Given exercise a:
Repeat word for word the lines of the listing, starting with the line containing "This screenshot has" and going on through the end of the listing. Omit the pictures from your answer.

Given text:
##############################

Location
- 515 Lions Road Sandwich, Illinois 60548 United States
- Coordinates: 41°38′23″N 88°36′54″W﻿ / ﻿41.63972°N 88.61500°W

Information
- School type: Public secondary
- Opened: 1855
- School district: Sandwich Community Unit School District 430
- Superintendent: Tom Sodaro
- CEEB code: 143830
- NCES School ID: 173537003693
- Principal: Shane Darnell
- Teaching staff: 44.51 (FTE)
- Grades: 9–12
- Gender: Coed
- Enrollment: 549 (2023–2024)
- Average class size: 18.2
- Student to teacher ratio: 12.33
- Campus: Suburban
- Colours: black orange
- Athletics conference: Kishwaukee River Conference
- Nickname: Indians/Lady Indians
- Yearbook: Reflector
- Communities served: Sandwich, Somonauk, Lake Holiday, Sheridan, Plano, Millington, Newark
- Website: shs.sandwich430.org

= Sandwich Community High School =

Sandwich Community High School is a public four-year secondary education school located in Sandwich, Illinois, about 60 miles from Chicago. The high school is part of Sandwich Community Unit School District 430. The school is a member of the Kishwaukee River Conference, and the school participates in Baseball, Softball, Volleyball, Cross Country, Soccer, Golf, Boys/Girls Basketball, Wrestling, Boys/Girls Track & Field, Fishing, Swimming and Diving, Doing It, Scholastic Bowl, and all music-related competitions. The high school is currently a Class 3A school in Football, while competing as Class 2A school in other events due to its enrollment size.

==History==

The school was initially held at Herman E. Dummer School, which at that time served as the high school until the class sizes grew too big for the school. The new high school was opened in 1967, and the facility on Lions Road is still used to this day for the high school. With the help of a few referendums, the school has added on and grown a few times since the initial construction, with the last phase of addition having been in the summer of 2007 with the addition of two portable classrooms onto the site to allow for more classes to be held. The school district currently has purchased land near the intersection of E. Lions Road and N. Millington Road, with the intent to build a new high school, but when that will be is still undetermined.

==Athletics==
As of the 2025-2026 school year, Sandwich competes as part of the Kishwaukee River Conference, which it officially joined in 2023. Previously it was a member of the Interstate Eight Conference having been a member since 1979, and before that, Sandwich was part of the Little Ten Conference, of which it was one of the schools included during the conference's creation. Sandwich had received regular-season basketball championships in the conference in 1920, 1927, and 1937. Sandwich won four state titles for wrestling in 1991, 1997, 1999, and 2001. The Cross Country and Track & Field programs at the school are normally perennial qualifiers for postseason competition, but as of this time, there is no state title.

##############################

Given exercise b:
Copy the Sandwich Community High School article word for word, starting with "Information" and going on through "staff: 44.51 (FTE)".

##############################

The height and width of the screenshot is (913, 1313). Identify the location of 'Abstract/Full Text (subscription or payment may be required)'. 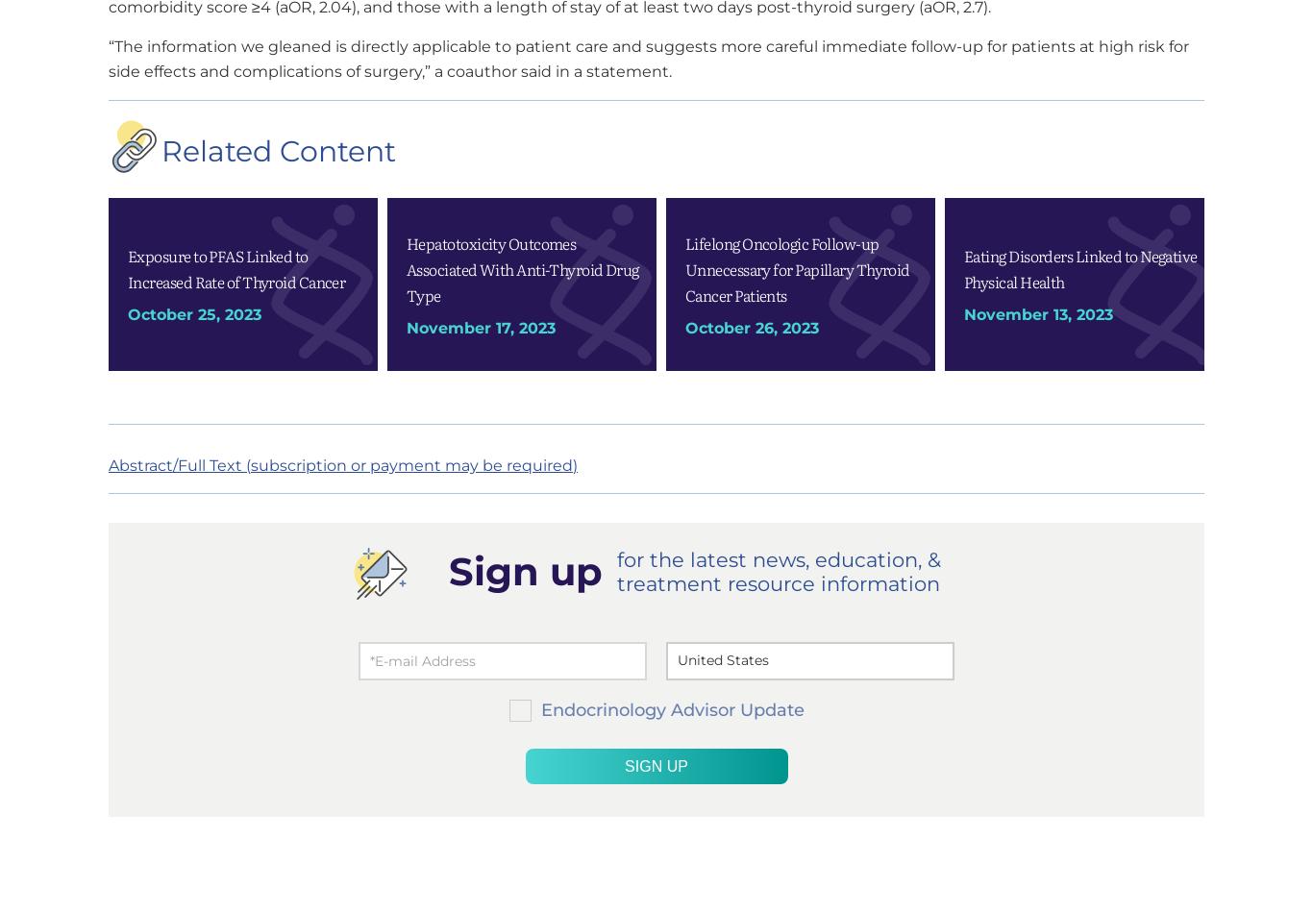
(341, 464).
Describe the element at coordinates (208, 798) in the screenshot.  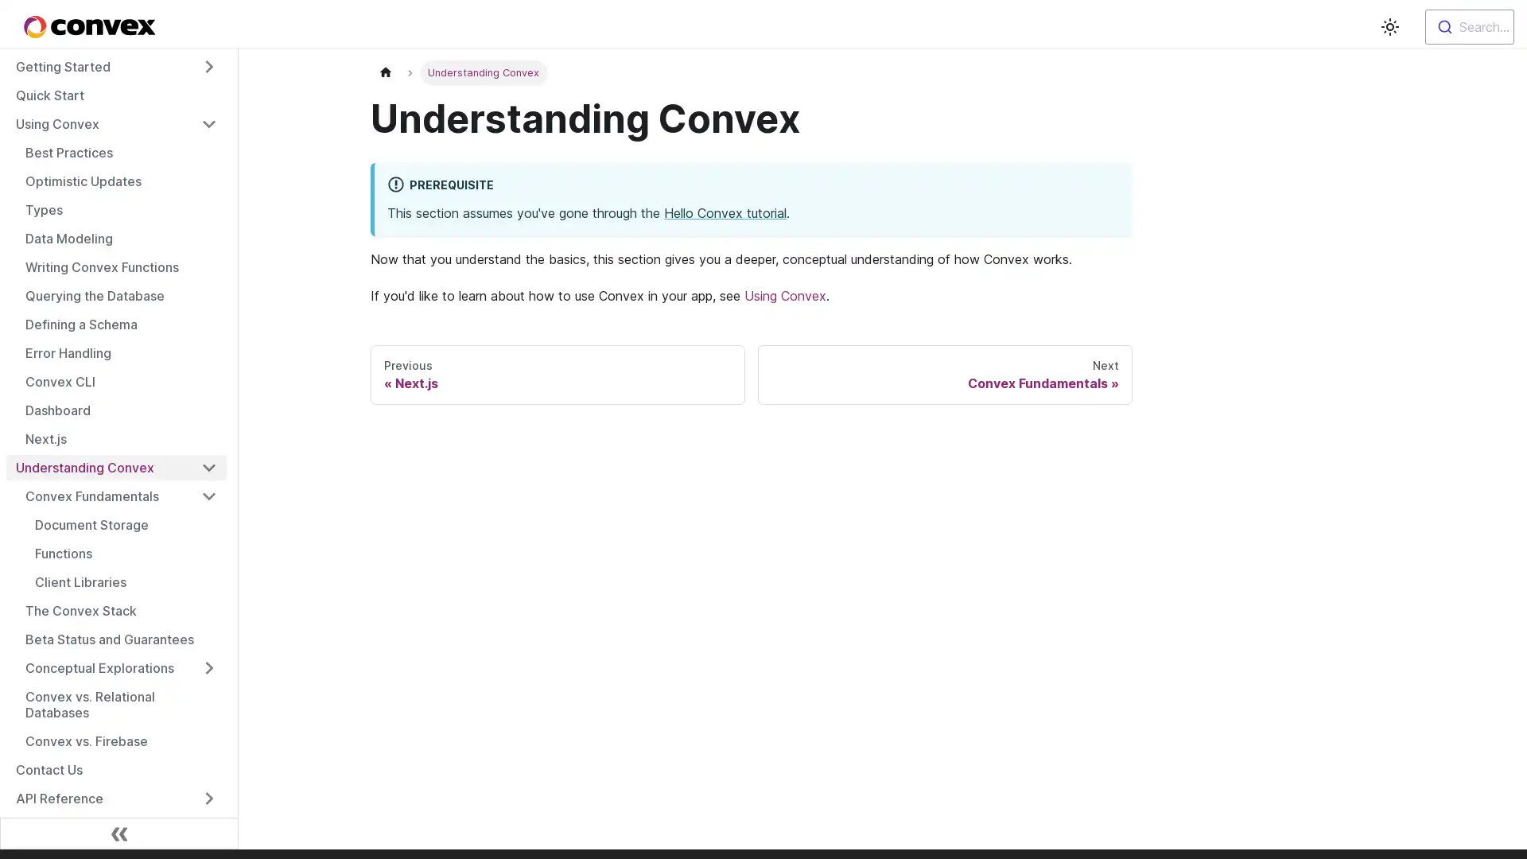
I see `Toggle the collapsible sidebar category 'API Reference'` at that location.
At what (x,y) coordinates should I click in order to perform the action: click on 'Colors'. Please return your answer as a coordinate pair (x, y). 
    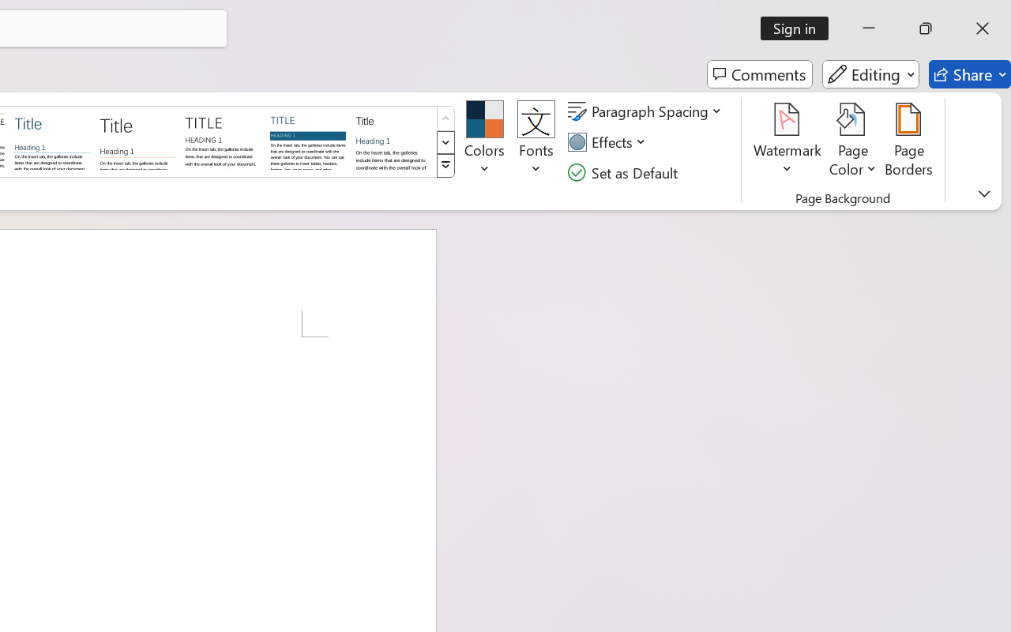
    Looking at the image, I should click on (483, 141).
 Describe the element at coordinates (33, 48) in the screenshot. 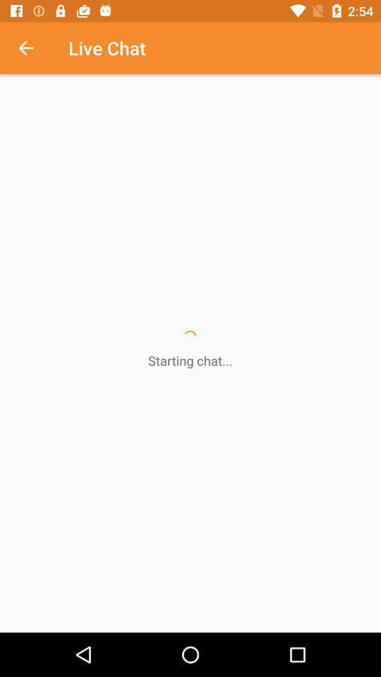

I see `item at the top left corner` at that location.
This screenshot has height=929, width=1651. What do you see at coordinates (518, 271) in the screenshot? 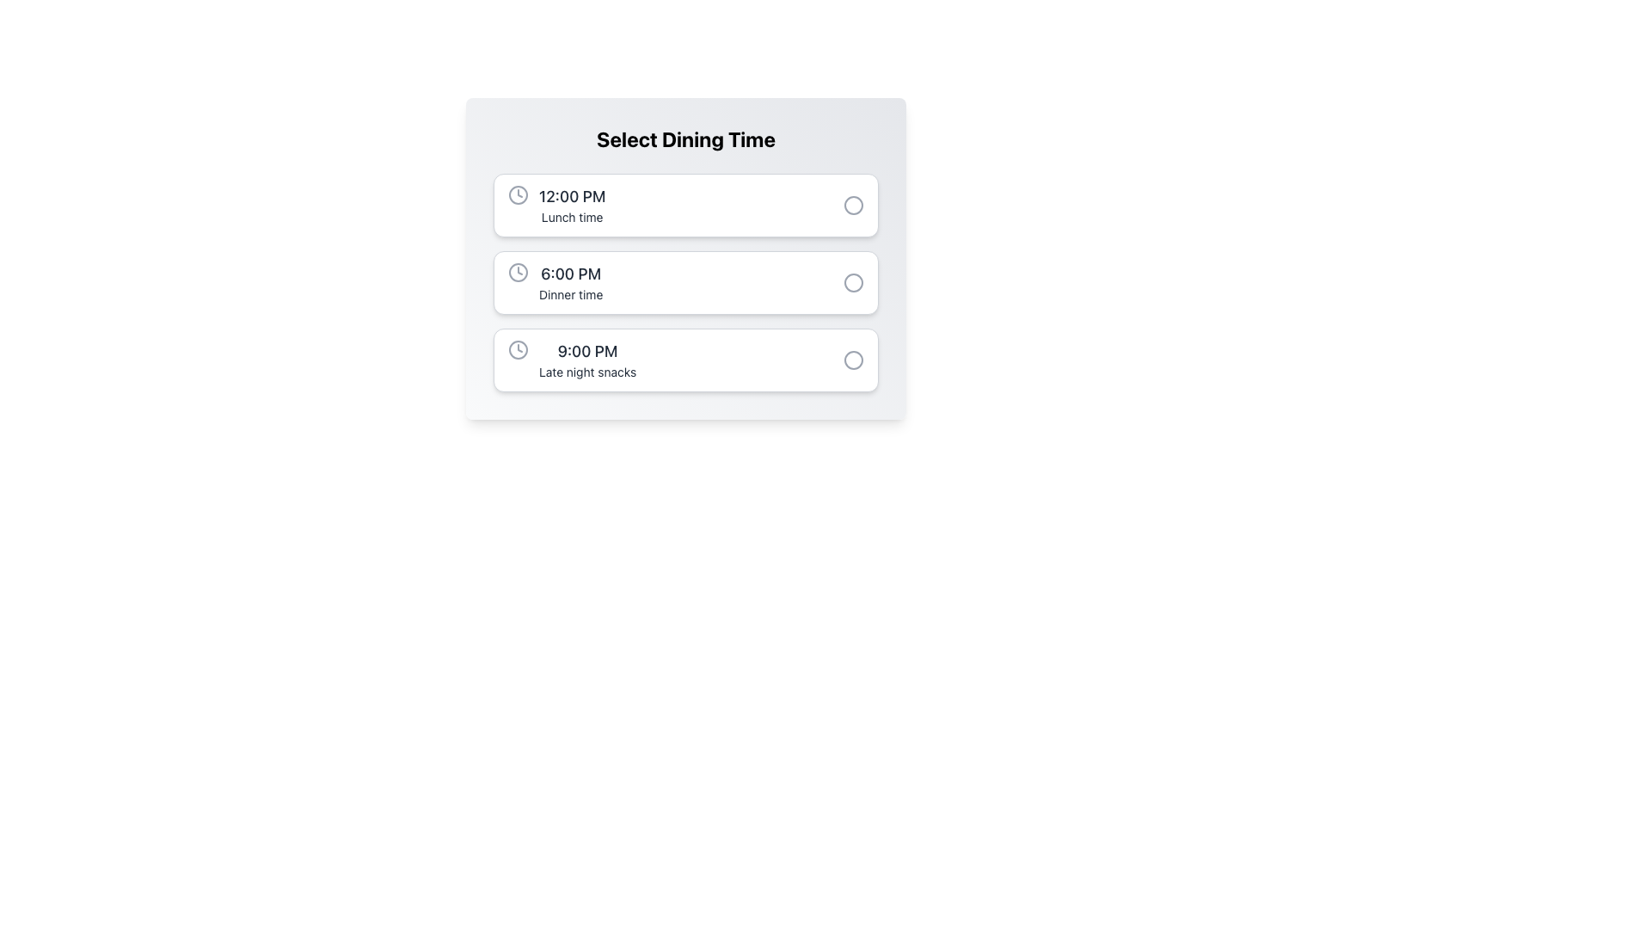
I see `the time selection icon indicating '6:00 PM Dinner time'` at bounding box center [518, 271].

##############################

Exercise result a:
This screenshot has height=929, width=1651. What do you see at coordinates (518, 271) in the screenshot? 
I see `the time selection icon indicating '6:00 PM Dinner time'` at bounding box center [518, 271].

Exercise result b:
Information
- School type: Public secondary
- Opened: 1855
- School district: Sandwich Community Unit School District 430
- Superintendent: Tom Sodaro
- CEEB code: 143830
- NCES School ID: 173537003693
- Principal: Shane Darnell
- Teaching staff: 44.51 (FTE)